Ausgewählte Textstelle ▸
Gottesdienst am 14.05.2000
Liebe Gemeinde, liebe Freunde,
letzten Sonntag hörten
wir von Irene Kraft eine Auslegung des Missionsbefehls Jesu. "Machet
zu Jüngern!" wurde uns als Aufforderung Jesu ans Herz gelegt.
Machet zu Jüngern, das bedeutet, die Liebe Gottes nicht nur als eine
von vielen möglichen Lebenshilfen anzubieten, sondern konkret zum
Leben mit Jesus einzuladen und Menschen in die Gemeinschaft mit Christus
und Christen einzugliedern. Zwei Aspekte bewegen mich heute, das Thema
in veränderter Form wieder aufzugreifen.
Mir sind ein paar Leute
in den Sinn gekommen, die ich sehr gerne in die Nachfolge Jesu führen
würde. Es sind Freunde von uns. Sie kennen uns und unsere Lebenseinstellung,
sie respektieren sie, ab und zu gibt es ein tieferes Gespräch zum
Thema Glaube, aber den letzten Schritt zum Vertrauen auf Jesus Christus
machen sie nicht. Wir werden müde dabei. Will Gott uns hier noch gebrauchen
oder sollten wir unsere Energien in eine andere Beziehung investieren?
Sind wir überhaupt die Richtigen, um ihnen den Glauben nahe zu bringen?
Auch unser Gebet um sie wird müde.
Ein zweiter Aspekt. In
die Gemeinschaft mit Jesus Christus zu treten ist erst der Anfang. Jünger
sind wir nicht automatisch und lebenslang ab dem Tag der Bekehrung. Jünger
werden wir durch viele Herausforderungen, Prüfungen, Ereignisse und
Führungen hindurch. Immer fester wird unser Vertrauen, immer tiefer
unsere Erkenntnis, was Gott mit uns vorhat, immer reicher unsere Erfahrung,
wo er gewesen ist und uns geholfen hat. Bei diesem Weg ist Müdigkeit
vorprogrammiert. Die Kräfte lassen nach, die Freude weicht manchmal
dem Frust, Hindernisse wachsen in den Himmel und nehmen die Sicht auf Gott.
Heute feiern wir den Sonntag
Jubilate - Lobt Gott! Er gehört zu den besonderen Sonntagen nach Ostern,
die das Gotteslob in uns wachhalten sollen, das Ostern hervorgerufen hat.

Schriftliche Aufgabe A ▸
Welcher Sonntag wird laut der Predigt heute gefeiert?
Schriftliche Aufgabe B ▸
Übertragen Sie aus der Predigt unverändert alles von "Sind wir überhaupt" bis hinunter zu "Sicht auf Gott.".

Auszug Datensatz ▸
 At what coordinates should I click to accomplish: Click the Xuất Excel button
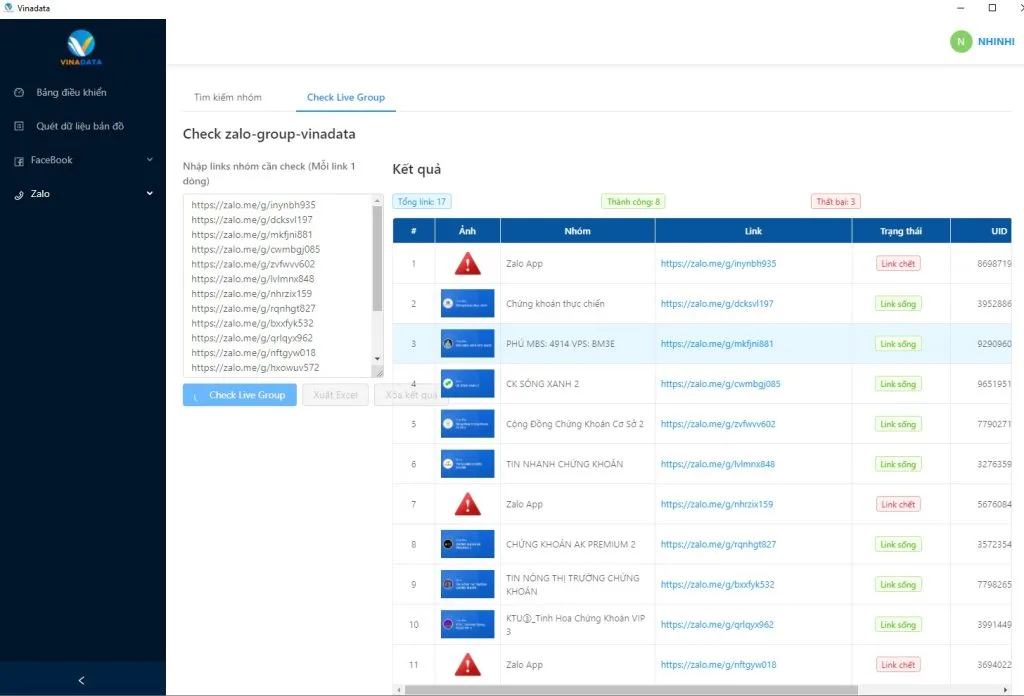click(x=335, y=395)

Ausgearbeitete Lösung A ▸
Der Sonntag Jubilate, ein Sonntag nach Ostern.

Ausgearbeitete Lösung B ▸
Sind wir überhaupt die Richtigen, um ihnen den Glauben nahe zu bringen?
Auch unser Gebet um sie wird müde.
Ein zweiter Aspekt. In
die Gemeinschaft mit Jesus Christus zu treten ist erst der Anfang. Jünger
sind wir nicht automatisch und lebenslang ab dem Tag der Bekehrung. Jünger
werden wir durch viele Herausforderungen, Prüfungen, Ereignisse und
Führungen hindurch. Immer fester wird unser Vertrauen, immer tiefer
unsere Erkenntnis, was Gott mit uns vorhat, immer reicher unsere Erfahrung,
wo er gewesen ist und uns geholfen hat. Bei diesem Weg ist Müdigkeit
vorprogrammiert. Die Kräfte lassen nach, die Freude weicht manchmal
dem Frust, Hindernisse wachsen in den Himmel und nehmen die Sicht auf Gott.